Given request: Write out the records below verbatim, from the start through the line containing "(x=679, y=56)", both ends included.

-- Start of Stored records --

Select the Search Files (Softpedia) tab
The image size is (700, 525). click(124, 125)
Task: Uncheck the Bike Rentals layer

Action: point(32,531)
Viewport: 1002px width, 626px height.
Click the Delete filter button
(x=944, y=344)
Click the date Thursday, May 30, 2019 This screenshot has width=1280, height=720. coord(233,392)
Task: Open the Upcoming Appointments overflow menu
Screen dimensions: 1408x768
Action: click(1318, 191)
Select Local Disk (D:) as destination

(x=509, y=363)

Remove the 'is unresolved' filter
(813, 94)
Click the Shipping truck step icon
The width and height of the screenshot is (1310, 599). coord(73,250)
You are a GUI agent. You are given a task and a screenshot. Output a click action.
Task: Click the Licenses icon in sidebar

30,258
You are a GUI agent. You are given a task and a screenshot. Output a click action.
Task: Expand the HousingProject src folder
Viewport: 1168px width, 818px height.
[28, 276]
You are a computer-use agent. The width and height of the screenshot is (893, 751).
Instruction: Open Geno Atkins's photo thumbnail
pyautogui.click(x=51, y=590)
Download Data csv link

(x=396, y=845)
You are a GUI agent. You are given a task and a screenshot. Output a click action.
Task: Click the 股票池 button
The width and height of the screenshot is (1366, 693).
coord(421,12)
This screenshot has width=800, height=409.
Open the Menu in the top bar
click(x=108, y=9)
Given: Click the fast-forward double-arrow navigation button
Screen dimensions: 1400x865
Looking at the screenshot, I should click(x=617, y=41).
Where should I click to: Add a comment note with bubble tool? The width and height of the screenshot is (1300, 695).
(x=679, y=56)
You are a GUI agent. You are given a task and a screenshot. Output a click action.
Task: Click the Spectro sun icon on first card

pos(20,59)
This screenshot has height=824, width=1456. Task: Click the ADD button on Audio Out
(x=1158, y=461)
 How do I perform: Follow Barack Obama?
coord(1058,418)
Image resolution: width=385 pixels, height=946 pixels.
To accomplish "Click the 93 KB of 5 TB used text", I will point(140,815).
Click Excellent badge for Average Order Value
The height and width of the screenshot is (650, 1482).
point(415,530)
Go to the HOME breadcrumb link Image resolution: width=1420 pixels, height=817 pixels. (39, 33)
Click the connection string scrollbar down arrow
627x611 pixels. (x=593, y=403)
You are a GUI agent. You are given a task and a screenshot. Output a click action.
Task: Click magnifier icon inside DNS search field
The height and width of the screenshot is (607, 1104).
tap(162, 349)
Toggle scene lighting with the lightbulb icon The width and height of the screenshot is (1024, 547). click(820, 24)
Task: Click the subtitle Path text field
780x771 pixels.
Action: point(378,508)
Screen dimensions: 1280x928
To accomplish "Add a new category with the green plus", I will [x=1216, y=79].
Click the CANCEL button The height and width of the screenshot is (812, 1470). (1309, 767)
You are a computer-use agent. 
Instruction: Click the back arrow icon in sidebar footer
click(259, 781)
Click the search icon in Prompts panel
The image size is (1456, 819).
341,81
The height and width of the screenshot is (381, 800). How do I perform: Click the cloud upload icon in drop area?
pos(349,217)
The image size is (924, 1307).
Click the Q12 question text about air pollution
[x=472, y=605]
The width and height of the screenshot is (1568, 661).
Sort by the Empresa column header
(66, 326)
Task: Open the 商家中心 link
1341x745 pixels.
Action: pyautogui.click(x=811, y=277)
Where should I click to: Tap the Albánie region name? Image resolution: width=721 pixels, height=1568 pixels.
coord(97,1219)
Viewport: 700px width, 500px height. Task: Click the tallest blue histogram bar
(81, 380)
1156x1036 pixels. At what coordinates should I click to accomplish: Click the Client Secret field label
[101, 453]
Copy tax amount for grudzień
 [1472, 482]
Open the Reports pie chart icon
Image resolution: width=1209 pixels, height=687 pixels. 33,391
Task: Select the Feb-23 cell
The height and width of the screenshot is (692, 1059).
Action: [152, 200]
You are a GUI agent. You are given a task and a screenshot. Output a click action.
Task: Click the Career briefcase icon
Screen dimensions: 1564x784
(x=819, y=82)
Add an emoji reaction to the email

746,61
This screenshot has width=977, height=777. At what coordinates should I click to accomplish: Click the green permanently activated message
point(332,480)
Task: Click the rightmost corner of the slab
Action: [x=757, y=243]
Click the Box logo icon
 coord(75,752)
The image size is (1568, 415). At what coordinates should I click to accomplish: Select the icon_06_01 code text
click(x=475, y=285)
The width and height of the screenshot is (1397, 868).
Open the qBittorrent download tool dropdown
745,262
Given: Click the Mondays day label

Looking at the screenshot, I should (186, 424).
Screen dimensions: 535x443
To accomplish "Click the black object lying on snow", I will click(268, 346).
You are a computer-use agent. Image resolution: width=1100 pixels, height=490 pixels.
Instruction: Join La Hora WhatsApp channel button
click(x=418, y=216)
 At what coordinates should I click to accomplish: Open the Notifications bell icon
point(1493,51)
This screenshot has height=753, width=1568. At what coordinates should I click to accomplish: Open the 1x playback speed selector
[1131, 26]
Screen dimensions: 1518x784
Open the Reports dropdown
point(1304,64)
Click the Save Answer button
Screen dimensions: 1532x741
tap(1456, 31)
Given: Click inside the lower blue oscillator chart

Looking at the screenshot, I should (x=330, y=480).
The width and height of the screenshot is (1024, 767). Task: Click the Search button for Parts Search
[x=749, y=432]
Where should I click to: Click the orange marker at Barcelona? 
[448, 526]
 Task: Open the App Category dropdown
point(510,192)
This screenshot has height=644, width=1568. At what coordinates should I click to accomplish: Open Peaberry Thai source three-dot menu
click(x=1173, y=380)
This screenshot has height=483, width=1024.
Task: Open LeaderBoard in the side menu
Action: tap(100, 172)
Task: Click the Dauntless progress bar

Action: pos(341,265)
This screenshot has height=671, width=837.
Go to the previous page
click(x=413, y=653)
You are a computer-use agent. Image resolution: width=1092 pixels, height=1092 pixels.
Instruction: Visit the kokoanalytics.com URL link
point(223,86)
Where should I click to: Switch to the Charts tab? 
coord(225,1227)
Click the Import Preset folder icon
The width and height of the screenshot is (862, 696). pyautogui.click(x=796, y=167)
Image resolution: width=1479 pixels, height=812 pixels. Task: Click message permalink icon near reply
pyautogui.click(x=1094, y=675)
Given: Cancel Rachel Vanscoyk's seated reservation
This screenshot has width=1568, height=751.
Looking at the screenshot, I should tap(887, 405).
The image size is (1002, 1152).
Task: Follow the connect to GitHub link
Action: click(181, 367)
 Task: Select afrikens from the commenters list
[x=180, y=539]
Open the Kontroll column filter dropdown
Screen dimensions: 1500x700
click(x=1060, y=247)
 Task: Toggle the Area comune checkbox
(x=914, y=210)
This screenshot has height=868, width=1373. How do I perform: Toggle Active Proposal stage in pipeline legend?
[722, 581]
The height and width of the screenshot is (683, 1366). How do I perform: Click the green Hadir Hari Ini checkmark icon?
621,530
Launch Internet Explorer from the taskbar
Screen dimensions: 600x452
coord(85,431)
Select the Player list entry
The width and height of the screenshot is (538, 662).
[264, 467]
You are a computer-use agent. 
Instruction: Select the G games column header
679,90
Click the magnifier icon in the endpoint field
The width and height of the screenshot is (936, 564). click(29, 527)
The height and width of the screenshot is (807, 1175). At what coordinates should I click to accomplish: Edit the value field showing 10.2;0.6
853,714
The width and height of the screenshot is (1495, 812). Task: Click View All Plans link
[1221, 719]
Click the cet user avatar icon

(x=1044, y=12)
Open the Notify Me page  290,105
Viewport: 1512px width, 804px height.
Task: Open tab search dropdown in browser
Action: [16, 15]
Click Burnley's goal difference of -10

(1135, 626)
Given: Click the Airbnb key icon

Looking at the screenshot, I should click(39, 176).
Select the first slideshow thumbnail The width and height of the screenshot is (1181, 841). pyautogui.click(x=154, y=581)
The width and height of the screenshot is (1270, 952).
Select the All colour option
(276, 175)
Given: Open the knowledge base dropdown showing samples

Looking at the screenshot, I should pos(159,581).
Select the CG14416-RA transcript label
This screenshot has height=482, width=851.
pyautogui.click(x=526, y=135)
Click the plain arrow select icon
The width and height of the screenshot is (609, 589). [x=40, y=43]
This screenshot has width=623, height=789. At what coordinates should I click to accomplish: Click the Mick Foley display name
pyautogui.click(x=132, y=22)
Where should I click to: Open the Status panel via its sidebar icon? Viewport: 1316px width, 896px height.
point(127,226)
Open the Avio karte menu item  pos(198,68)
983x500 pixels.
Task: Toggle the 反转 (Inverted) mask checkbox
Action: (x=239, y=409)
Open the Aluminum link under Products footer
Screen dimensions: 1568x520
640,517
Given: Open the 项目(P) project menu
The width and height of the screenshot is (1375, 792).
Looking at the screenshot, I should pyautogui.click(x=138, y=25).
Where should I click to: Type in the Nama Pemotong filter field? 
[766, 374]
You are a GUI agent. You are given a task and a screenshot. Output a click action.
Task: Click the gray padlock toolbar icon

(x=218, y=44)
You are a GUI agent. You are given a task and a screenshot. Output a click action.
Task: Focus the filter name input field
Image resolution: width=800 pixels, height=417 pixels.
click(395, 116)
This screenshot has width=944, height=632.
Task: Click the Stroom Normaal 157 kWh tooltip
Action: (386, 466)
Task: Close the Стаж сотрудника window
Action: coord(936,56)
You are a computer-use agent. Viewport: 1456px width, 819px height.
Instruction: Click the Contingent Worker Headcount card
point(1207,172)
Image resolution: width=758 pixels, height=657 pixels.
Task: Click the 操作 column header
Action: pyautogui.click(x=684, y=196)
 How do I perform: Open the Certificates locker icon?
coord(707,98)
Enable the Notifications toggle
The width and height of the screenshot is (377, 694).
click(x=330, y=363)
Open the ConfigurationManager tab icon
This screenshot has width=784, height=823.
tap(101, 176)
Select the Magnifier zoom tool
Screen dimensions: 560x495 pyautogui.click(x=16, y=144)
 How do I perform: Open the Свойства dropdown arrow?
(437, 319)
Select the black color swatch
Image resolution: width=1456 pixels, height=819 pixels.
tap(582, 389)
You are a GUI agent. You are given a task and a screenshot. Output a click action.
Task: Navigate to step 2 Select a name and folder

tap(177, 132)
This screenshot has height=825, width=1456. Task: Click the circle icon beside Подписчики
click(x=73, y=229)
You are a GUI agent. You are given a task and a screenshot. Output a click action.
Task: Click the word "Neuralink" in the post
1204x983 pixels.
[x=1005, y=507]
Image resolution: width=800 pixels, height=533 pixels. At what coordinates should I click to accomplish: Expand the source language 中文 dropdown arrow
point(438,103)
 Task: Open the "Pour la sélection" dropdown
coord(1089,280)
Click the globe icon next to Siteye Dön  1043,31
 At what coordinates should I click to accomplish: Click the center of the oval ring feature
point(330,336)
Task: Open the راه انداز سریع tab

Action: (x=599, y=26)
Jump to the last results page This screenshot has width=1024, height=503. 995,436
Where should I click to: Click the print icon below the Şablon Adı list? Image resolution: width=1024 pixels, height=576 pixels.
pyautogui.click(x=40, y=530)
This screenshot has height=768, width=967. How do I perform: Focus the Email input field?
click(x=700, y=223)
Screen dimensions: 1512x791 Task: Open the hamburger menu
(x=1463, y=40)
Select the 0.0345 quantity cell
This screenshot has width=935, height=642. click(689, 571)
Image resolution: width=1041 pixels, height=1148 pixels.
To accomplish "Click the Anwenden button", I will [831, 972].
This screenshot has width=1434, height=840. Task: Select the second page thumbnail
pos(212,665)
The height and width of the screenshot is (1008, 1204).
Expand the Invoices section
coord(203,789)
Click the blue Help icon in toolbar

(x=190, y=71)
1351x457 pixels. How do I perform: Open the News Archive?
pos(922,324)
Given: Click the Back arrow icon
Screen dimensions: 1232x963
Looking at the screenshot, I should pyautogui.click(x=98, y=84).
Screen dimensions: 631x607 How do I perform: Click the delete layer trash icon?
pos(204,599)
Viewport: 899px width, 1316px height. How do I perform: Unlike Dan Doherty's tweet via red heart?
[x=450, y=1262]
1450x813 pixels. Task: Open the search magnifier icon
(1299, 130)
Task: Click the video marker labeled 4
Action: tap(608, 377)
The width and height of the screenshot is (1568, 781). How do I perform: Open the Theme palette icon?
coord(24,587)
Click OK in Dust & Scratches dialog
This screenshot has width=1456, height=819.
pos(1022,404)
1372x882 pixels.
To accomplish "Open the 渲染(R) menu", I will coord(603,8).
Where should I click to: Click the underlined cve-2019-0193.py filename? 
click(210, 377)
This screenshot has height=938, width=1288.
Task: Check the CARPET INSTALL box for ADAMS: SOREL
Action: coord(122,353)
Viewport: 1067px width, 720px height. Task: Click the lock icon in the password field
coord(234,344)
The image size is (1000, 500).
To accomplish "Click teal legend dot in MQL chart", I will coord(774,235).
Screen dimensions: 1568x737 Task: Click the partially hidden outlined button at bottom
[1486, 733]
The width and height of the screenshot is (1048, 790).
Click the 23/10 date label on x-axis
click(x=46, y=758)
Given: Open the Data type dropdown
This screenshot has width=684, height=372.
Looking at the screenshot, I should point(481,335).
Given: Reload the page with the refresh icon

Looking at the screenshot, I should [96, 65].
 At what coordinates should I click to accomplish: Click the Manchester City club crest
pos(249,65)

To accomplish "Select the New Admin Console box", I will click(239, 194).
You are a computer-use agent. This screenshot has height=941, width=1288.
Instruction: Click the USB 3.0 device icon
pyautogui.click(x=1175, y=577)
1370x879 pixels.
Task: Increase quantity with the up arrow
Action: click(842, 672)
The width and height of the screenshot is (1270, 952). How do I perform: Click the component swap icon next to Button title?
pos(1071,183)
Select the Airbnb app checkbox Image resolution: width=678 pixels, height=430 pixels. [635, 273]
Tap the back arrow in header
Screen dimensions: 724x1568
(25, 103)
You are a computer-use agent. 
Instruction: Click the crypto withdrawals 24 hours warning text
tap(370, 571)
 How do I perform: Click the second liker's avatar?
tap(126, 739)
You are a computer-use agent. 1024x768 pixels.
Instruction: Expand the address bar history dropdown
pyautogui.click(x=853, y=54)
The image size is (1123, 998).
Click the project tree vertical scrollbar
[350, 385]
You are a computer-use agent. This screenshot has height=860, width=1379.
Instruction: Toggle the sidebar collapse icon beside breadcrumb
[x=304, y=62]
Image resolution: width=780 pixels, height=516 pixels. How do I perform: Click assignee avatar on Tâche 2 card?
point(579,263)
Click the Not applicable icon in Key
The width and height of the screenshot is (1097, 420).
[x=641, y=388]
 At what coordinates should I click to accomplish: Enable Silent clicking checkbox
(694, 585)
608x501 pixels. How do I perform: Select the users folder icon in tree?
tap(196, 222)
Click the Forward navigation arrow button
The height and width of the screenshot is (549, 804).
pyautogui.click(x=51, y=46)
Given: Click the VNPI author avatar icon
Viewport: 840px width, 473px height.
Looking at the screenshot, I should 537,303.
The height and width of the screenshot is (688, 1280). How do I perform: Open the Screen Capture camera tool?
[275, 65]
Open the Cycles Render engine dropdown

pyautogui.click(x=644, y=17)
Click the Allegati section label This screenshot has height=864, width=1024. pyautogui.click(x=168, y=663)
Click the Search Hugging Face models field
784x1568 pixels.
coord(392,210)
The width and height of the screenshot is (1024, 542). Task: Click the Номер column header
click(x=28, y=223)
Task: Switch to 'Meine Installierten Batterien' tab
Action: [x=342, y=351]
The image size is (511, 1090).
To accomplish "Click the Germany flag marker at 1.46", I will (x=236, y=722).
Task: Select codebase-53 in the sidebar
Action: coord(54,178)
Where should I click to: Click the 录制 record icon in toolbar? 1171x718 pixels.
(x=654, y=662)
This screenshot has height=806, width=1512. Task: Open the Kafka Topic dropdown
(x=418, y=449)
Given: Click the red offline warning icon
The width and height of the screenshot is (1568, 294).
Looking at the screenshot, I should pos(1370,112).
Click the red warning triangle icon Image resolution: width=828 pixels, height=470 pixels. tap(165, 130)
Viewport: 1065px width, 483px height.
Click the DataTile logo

-- End of Stored records --

Answer to this problem:
Select the Search Files (Softpedia) tab
The image size is (700, 525). click(124, 125)
Task: Uncheck the Bike Rentals layer

Action: point(32,531)
Viewport: 1002px width, 626px height.
Click the Delete filter button
(x=944, y=344)
Click the date Thursday, May 30, 2019 This screenshot has width=1280, height=720. coord(233,392)
Task: Open the Upcoming Appointments overflow menu
Screen dimensions: 1408x768
Action: click(1318, 191)
Select Local Disk (D:) as destination

(x=509, y=363)

Remove the 'is unresolved' filter
(813, 94)
Click the Shipping truck step icon
The width and height of the screenshot is (1310, 599). coord(73,250)
You are a GUI agent. You are given a task and a screenshot. Output a click action.
Task: Click the Licenses icon in sidebar

30,258
You are a GUI agent. You are given a task and a screenshot. Output a click action.
Task: Expand the HousingProject src folder
Viewport: 1168px width, 818px height.
[28, 276]
You are a computer-use agent. The width and height of the screenshot is (893, 751).
Instruction: Open Geno Atkins's photo thumbnail
pyautogui.click(x=51, y=590)
Download Data csv link

(x=396, y=845)
You are a GUI agent. You are given a task and a screenshot. Output a click action.
Task: Click the 股票池 button
The width and height of the screenshot is (1366, 693).
coord(421,12)
This screenshot has width=800, height=409.
Open the Menu in the top bar
click(x=108, y=9)
Given: Click the fast-forward double-arrow navigation button
Screen dimensions: 1400x865
Looking at the screenshot, I should click(x=617, y=41).
Where should I click to: Add a comment note with bubble tool? The width and height of the screenshot is (1300, 695).
(x=679, y=56)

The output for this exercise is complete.